The probability of typing 167774 symbols in a specific sequence for an actual spamplet distribution is: 2.90906943084119e-234324


## Question #4: 
Probability of typing each 2-key sequence from spamlet.


In [78]:
#probability of typing two specific letters in a row. Spaces included.
prob = mpmath.mpf(1.0/27.0)**2  

#probability of of typing "n/2" random sequences each of length 2 in a row.

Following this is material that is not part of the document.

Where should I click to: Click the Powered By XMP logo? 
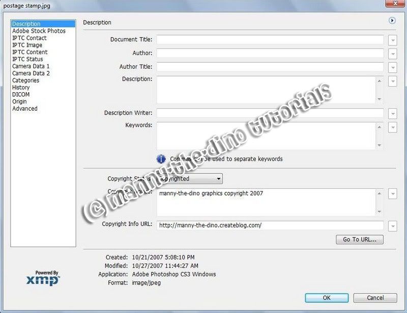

Spaces included.
tot_prob = prob**(n/2)

print("The joint probability of each 2-key sequence from spamlet:", tot_prob)


The joint probability of each 2-key sequence from spamlet: 2.37592096672102e-240146


Now, the probability of typing "n/2" random sequences each of length 2 in a row for an actual distribution of spamlet will be:

In [79]:
# A dictionary where each key identifies a unique letter from spamlet, and 
# each value probability of that letter for an actual spamplet distribution:
prob = {}                                                             
for elem in catalog:                                                  
    prob[elem] = (mpmath.mpf((1.0/27.0)*(catalog[elem]/n)))**2               

# since elements in the dictionary cannot be multiplied in a trivial way
# I had to transform the dictionary into a list:
prob_list = []                                                        
for value in prob:                                                    
    prob_list.append(prob[value])

# Net probability will simply be the product of all probabilities I have calculated 
# before since the outcome of each trial is independent from the next one:
tot_prob = mpmath.mpf(np.prod(prob_list))**(n/2)

print("The joint probability of each 2-key sequence from spamlet for an actual spamplet distribution is:",tot_prob)

The joint probability of each 2-key sequence from spamlet for an actual spamplet distribution is: 5.560661280888e-14121187


## Question #5:
Entropy of 2-key sequences in spamlet

In [77]:
#A list with the factor after "sum" sign in Shannon's equation
list_to_sum = []
for prob in prob_list:
    list_to_sum.append(-mpmath.log(prob)*prob)

# Now, entropy is simply the sum of elements in the "list_to_sum":
entropy = np.sum(list_to_sum)

print("The entropy of each 2-key sequences in spamlet is:",entropy)

The entropy of each 2-key sequences in spamlet is: 0.00133710641595483


## Discussion and conclusion:
Probabilities are not intuitively understandable for humans and sometimes too rigorous thinking about and attempts to visualize them can lead to even greater confusion instead of clarification. I should admit that I had diffuclties with this assignment, not with the coding part, but with the question of understanding the way probabilities of independent events interact with each other. It was quite interesting to explore limitations of float type of data in Python, what is quite relevant since probabilites of highly unlikely events tend to decrease extremely fast. I am gratefull to authors of "mpfmath" package for bringing those tools to Python community as well. Finally, I think it's a great thought experiment to consider than any possible outcome is likely to occur given that number of trials and the timespan are infinite ("Infinite Monkey Theorem"). Also, I think it's crucial to develop a comprehensive understanding of entropy for any scientist since it looks like one of the most fundamental laws according to which nature exists. I will appreciate if you could give me feedback on points where I made mistakes.